Entering recovery reveals how deep our obsessions and compulsions run, how tightly woven they are into everything we do.

Aiming at perfection

Some put their trust in chariots and some in horses,
but we will call upon the Name of the LORD our God.
They collapse and fall down,
but we will arise and stand upright. (Ps. 20:7-8)

Day after day we are given the opportunity to arise and stand upright — over and over again.

In my case, I get to practice watching my spending all the time.

I travel on business, which allows me to live like the jet set (all within the company’s expense policy, but still). I get to enjoy travel, eat out regularly, and earn hotel points and airline miles. I enjoy the perks of traveling very much.

Truth is, though, that because I’m in a different city nearly every day, I’d get along just fine with one suit. No one will really know if I wear the same shirt two days in a row, or the same tie. I tend to wear the same two pairs of shoes with my suit, so perhaps I don’t really need another pair.

This thinking runs entirely counter to my “clothes-horse” sensibilities, to my desire to have whatever I want.

Learning to recognize the spiraling thinking that leads me to buy something I don’t really need, that doesn’t make me any happier, is hard work. Every day it crops up.

But that same spiraling thinking causes me distress in all other areas of life, too, so the work of paying attention pays back dividends beyond just my checking account balance.

Step Six invites us not just into recovery from alcoholism but into a whole new way of living, upright and awake.

Seen in this light, Step Six is still difficult, but not at all impossible. The only urgent thing is that we make a beginning, and keep trying.
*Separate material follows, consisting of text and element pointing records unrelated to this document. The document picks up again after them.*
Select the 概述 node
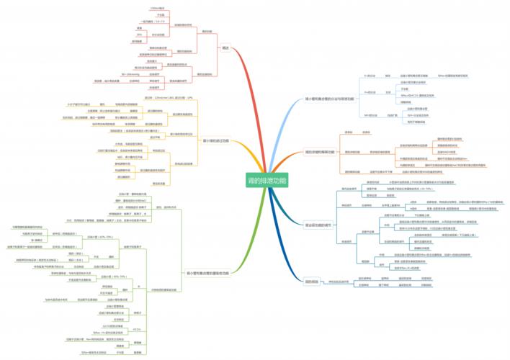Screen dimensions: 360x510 [x=227, y=48]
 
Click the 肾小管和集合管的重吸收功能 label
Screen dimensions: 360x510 [x=207, y=274]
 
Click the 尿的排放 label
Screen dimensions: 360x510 [x=312, y=281]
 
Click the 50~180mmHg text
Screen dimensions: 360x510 [x=131, y=73]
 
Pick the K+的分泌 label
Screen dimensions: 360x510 [x=372, y=74]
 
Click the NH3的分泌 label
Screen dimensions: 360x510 [x=372, y=114]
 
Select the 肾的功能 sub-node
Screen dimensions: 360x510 [x=207, y=32]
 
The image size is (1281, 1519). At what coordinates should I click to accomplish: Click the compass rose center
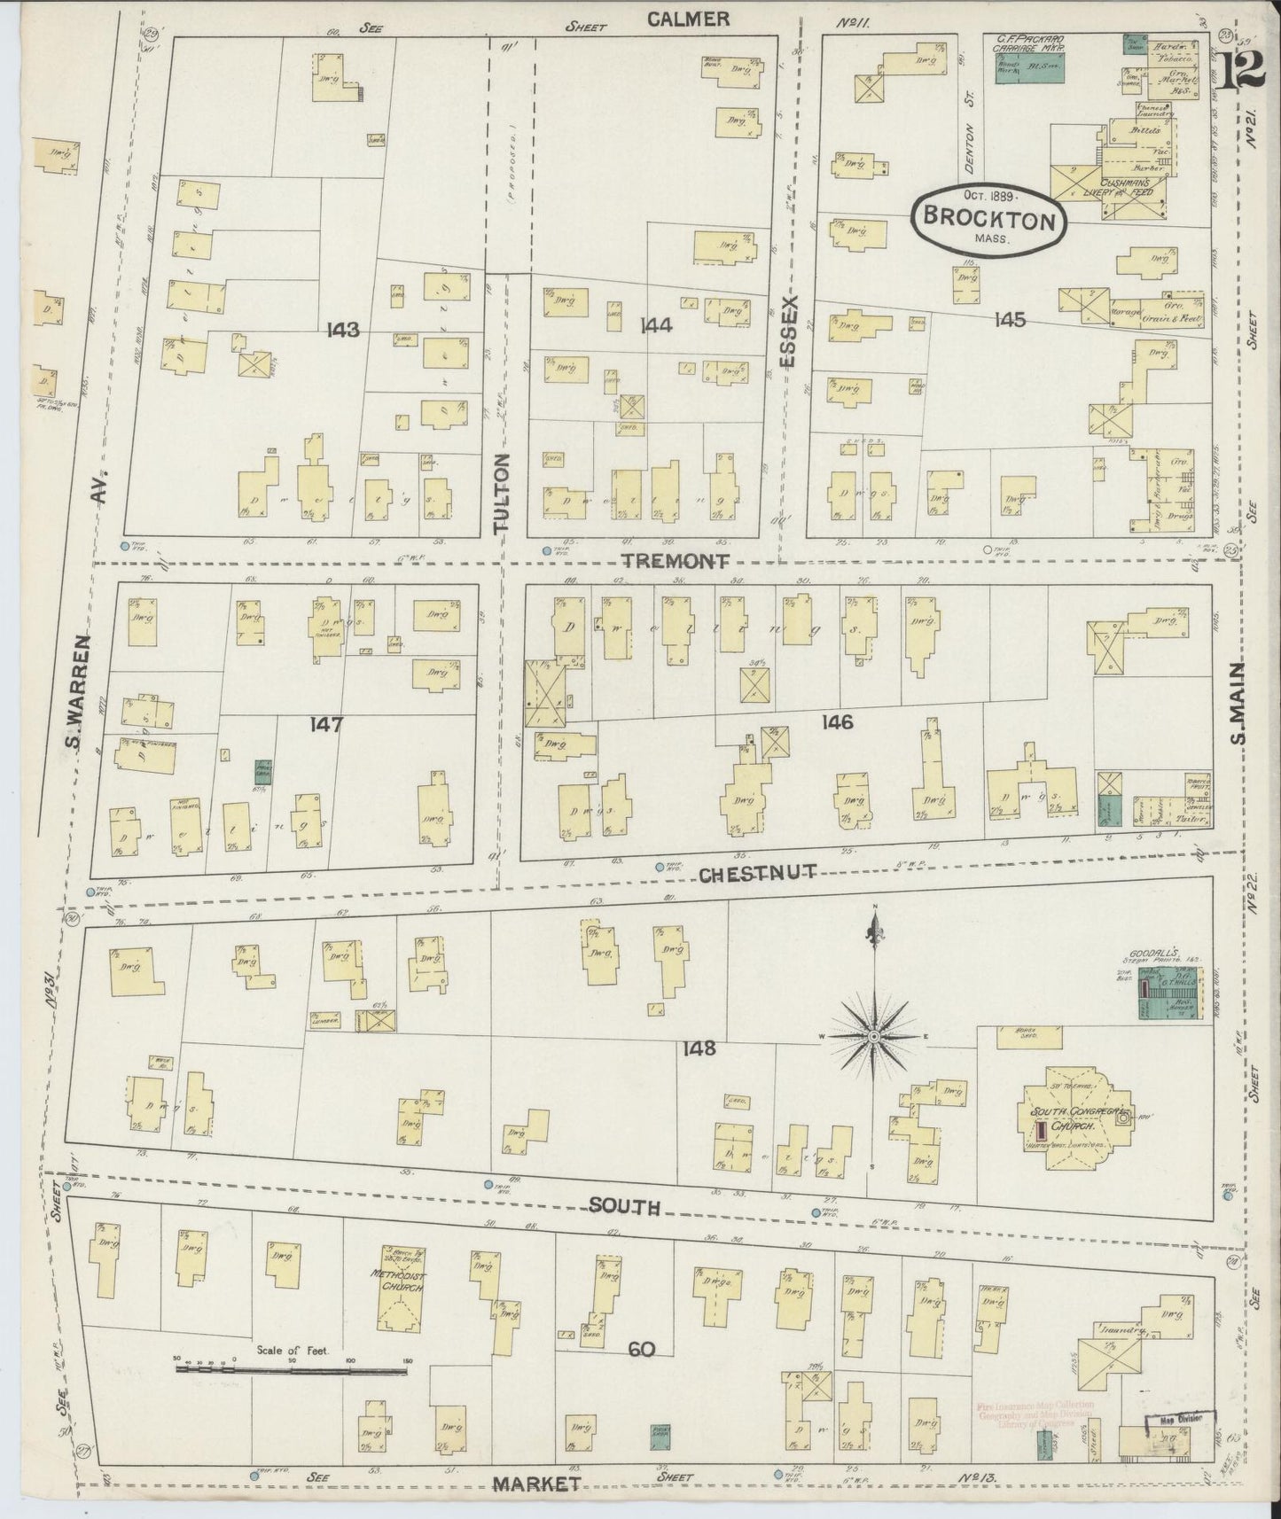[x=875, y=1035]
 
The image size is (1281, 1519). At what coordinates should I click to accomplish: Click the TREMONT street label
[x=676, y=561]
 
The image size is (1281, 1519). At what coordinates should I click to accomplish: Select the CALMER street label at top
[x=688, y=19]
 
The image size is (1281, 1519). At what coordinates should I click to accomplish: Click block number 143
[x=342, y=330]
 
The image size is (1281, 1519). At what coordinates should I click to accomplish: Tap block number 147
[x=325, y=724]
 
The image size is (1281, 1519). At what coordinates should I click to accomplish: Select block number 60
[x=641, y=1350]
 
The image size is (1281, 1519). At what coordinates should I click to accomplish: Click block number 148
[x=699, y=1048]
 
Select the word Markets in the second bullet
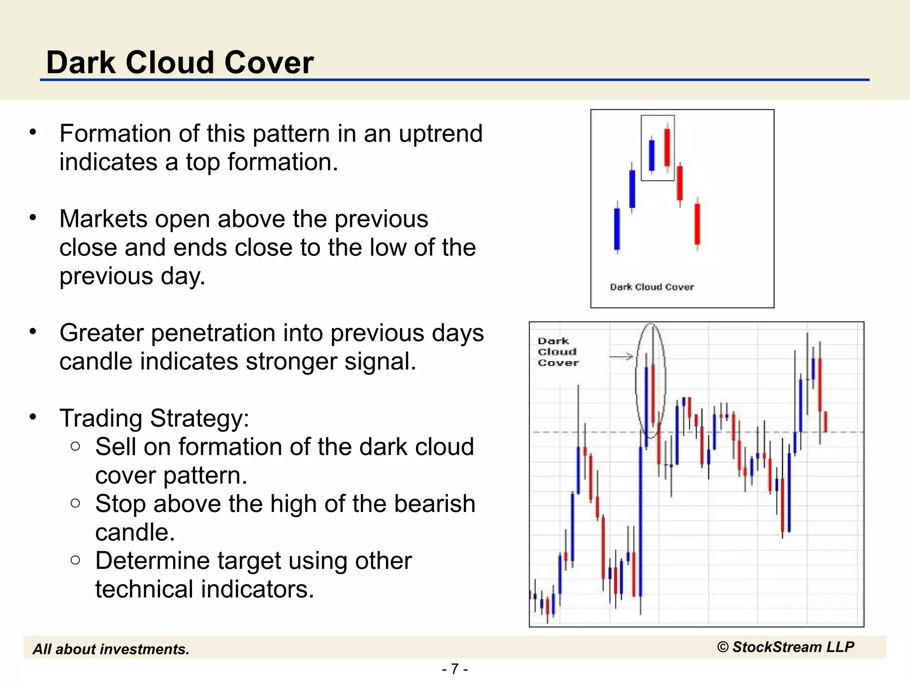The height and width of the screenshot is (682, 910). click(x=103, y=219)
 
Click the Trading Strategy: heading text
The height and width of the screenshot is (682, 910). click(x=154, y=418)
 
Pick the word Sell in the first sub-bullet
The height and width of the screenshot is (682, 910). click(x=115, y=447)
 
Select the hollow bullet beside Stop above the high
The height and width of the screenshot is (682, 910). click(x=76, y=504)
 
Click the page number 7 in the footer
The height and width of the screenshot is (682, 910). click(x=455, y=669)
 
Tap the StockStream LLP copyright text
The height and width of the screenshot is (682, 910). click(x=786, y=647)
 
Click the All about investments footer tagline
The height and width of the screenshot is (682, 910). click(x=111, y=649)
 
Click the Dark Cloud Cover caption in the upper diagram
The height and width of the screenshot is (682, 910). click(x=651, y=287)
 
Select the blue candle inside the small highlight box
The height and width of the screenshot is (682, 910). click(x=652, y=155)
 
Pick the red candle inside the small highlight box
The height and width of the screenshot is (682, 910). click(x=667, y=147)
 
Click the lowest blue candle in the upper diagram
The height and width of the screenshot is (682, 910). click(x=617, y=229)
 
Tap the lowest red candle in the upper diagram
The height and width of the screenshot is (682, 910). click(x=697, y=224)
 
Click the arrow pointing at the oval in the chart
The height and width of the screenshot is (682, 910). click(x=621, y=357)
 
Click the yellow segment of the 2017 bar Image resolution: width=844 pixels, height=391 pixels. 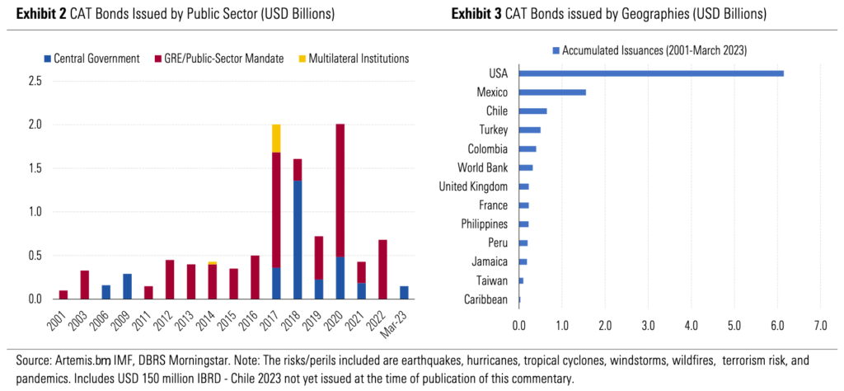pos(275,139)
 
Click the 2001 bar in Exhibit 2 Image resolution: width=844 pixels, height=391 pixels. pos(63,294)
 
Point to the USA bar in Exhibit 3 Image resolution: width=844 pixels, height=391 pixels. pos(651,73)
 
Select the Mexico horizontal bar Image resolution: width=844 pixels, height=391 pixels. pos(552,92)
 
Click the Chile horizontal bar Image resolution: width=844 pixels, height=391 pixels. pos(532,111)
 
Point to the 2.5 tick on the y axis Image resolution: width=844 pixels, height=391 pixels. pos(35,81)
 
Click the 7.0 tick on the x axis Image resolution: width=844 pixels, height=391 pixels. pos(820,326)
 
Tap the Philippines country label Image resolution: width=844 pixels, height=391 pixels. pos(482,224)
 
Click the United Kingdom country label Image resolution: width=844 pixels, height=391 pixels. pos(473,186)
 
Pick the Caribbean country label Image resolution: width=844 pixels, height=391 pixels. pos(485,299)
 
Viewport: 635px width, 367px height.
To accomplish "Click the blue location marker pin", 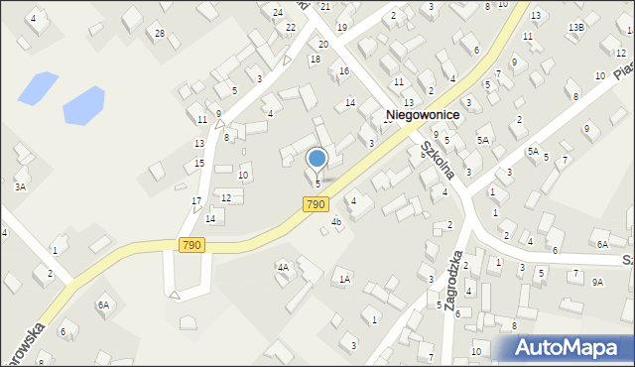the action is point(318,160).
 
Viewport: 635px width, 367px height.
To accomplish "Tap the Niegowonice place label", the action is point(422,115).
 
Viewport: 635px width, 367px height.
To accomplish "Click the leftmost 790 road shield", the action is point(192,244).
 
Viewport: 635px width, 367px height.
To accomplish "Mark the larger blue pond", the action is point(83,104).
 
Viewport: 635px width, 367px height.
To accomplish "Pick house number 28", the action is point(160,34).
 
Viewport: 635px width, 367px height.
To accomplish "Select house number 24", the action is point(278,12).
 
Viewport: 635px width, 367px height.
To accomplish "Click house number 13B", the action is point(575,27).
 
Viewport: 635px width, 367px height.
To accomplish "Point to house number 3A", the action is point(20,186).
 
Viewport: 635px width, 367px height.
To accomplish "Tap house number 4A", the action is point(283,267).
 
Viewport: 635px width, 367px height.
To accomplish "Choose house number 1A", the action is point(344,280).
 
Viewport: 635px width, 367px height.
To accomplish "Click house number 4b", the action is point(336,221).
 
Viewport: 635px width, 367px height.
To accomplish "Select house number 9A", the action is point(597,282).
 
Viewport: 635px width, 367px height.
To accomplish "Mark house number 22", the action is point(291,27).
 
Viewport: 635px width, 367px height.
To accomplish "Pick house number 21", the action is point(340,6).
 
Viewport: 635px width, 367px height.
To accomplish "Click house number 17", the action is point(196,201).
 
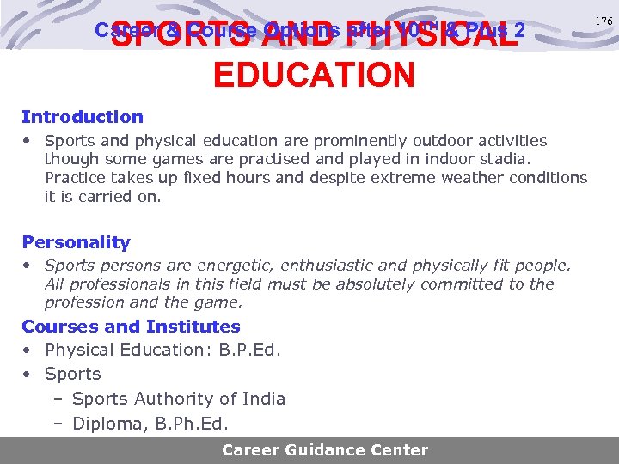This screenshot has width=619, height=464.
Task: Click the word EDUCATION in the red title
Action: [314, 76]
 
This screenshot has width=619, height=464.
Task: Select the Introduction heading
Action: [83, 117]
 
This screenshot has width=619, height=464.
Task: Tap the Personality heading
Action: [76, 242]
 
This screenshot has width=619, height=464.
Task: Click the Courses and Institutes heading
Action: [131, 327]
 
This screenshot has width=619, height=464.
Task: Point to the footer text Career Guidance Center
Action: [324, 449]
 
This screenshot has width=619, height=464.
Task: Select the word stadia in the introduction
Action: [508, 159]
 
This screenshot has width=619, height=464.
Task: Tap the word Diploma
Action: [103, 423]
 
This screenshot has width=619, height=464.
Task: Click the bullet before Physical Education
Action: [28, 350]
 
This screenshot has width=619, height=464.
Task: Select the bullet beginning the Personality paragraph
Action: [28, 266]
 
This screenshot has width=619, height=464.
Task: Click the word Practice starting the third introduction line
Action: [76, 178]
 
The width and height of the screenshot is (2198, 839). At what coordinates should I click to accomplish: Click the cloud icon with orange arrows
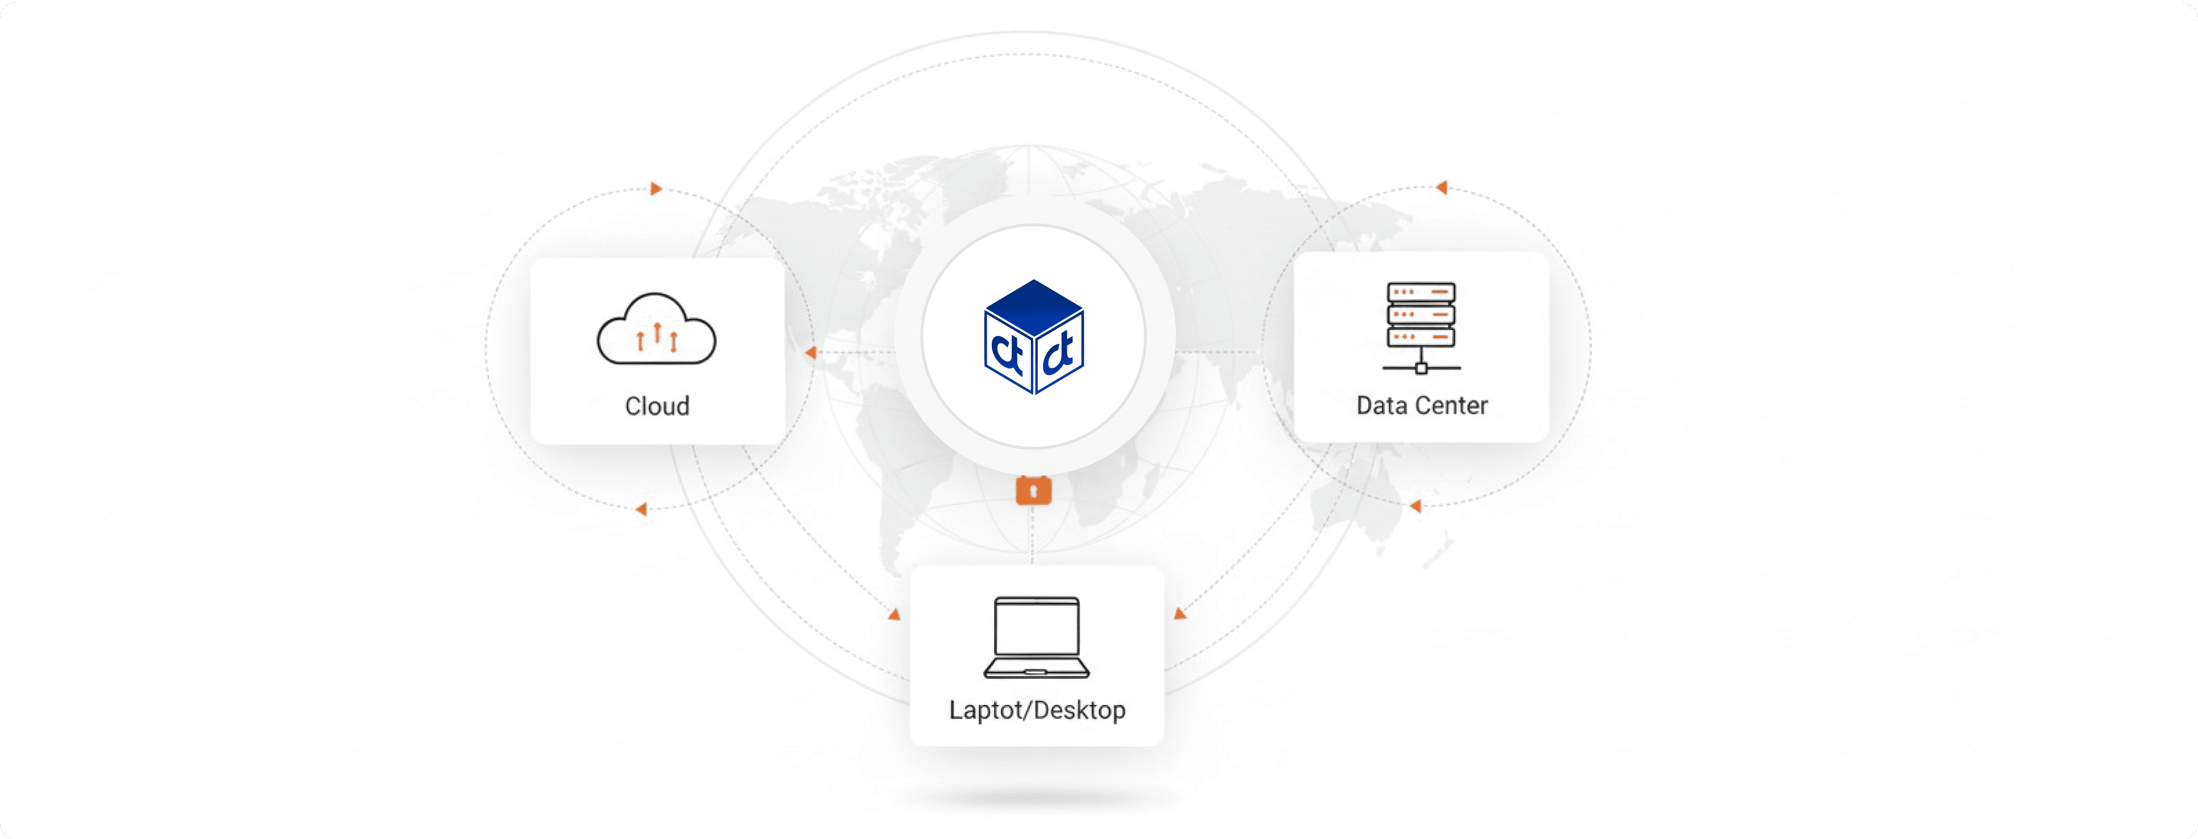[656, 330]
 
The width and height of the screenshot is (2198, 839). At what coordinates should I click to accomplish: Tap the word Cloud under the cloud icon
[657, 406]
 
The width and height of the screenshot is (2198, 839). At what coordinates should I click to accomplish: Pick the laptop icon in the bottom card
[1037, 637]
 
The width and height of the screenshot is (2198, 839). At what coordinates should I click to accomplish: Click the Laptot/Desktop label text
[1037, 710]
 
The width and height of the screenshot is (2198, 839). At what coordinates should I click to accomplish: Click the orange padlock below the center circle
[1033, 490]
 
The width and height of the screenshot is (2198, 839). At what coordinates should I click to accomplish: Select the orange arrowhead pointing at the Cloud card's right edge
[811, 352]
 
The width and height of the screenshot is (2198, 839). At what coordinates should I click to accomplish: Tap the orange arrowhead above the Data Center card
[1441, 187]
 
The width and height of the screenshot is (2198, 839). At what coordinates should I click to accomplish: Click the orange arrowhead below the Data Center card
[1416, 507]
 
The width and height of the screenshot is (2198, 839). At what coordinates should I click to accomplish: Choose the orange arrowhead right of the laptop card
[1180, 613]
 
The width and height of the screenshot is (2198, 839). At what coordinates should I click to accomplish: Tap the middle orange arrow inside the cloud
[657, 332]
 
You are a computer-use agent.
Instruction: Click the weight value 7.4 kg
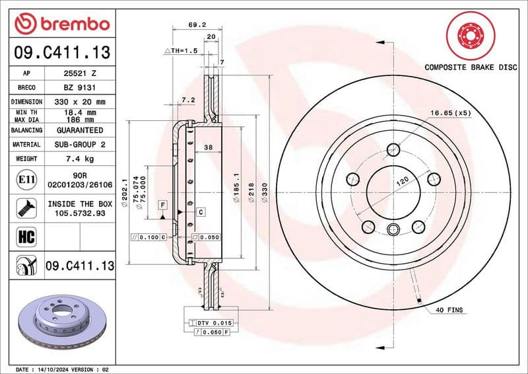[x=80, y=159]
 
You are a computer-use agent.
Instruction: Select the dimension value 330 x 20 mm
[x=80, y=102]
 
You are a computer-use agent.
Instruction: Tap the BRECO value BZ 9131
[x=80, y=87]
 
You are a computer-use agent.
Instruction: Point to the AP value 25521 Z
[x=80, y=73]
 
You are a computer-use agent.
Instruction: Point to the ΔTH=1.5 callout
[x=180, y=51]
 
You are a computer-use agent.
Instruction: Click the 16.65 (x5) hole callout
[x=451, y=113]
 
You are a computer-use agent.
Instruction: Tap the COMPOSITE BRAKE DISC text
[x=470, y=67]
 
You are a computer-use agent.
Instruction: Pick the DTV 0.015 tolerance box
[x=213, y=322]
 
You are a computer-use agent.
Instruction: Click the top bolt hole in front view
[x=393, y=149]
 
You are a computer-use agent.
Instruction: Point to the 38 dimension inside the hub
[x=207, y=148]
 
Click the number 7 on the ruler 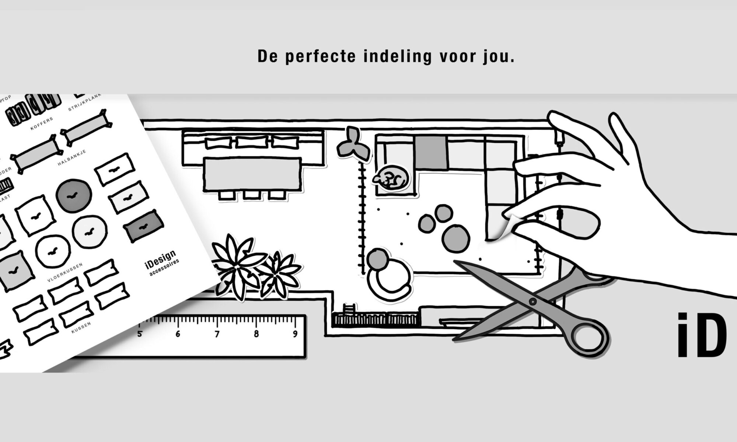click(x=217, y=334)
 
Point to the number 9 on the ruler click(x=295, y=334)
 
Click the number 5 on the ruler click(x=140, y=334)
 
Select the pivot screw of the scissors click(x=533, y=302)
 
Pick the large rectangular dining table click(x=252, y=174)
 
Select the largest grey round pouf click(x=456, y=237)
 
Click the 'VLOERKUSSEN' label click(x=65, y=273)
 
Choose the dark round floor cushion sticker click(x=74, y=196)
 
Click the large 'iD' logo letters click(x=702, y=335)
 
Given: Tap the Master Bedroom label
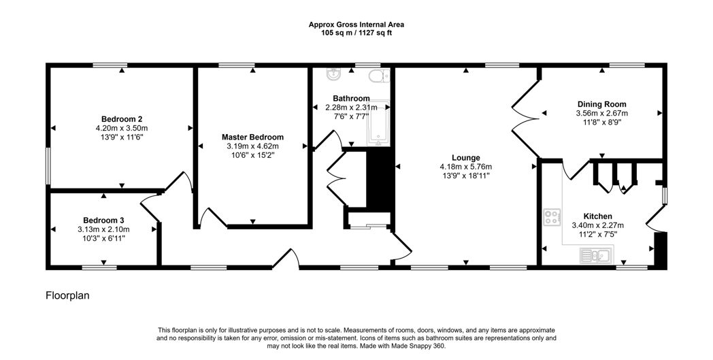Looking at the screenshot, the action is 252,137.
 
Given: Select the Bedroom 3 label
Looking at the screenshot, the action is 103,220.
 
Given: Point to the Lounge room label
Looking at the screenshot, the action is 465,158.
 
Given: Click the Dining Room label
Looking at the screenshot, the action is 601,104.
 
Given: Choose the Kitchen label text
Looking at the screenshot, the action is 597,216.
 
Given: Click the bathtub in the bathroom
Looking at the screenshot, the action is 378,123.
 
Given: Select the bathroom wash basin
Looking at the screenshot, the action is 333,75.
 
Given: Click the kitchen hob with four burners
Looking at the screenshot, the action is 552,217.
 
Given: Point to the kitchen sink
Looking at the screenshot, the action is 597,255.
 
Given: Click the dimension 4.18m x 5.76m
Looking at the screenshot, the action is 465,167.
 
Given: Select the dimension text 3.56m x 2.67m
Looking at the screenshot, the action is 601,114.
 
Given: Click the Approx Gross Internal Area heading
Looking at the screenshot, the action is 356,24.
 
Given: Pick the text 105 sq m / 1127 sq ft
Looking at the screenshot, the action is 356,33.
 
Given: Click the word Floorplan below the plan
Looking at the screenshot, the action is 67,295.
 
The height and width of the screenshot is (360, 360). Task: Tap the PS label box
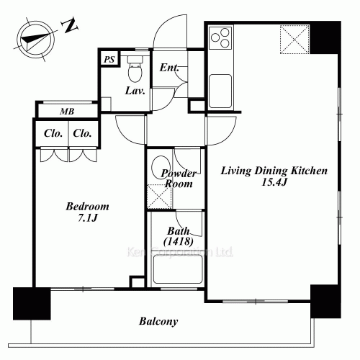(108, 60)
If we would gain any real advantage in the use of this Step on problems other than alcohol, we shall need to make a brand new venture into open-mindedness. We shall need to raise our eyes toward perfection, and be ready to walk in that direction. It will seldom matter how haltingly we walk. The only question will be “Are we ready?” (68)

A Collect for Guidance

Heavenly Father, in you we live and move and have our being: We humbly pray you so to guide and govern us by your Holy Spirit, that in all the cares and occupations of our life we may not forget you, but may remember that we are ever walking in your sight; through Jesus Christ our Lord. Amen.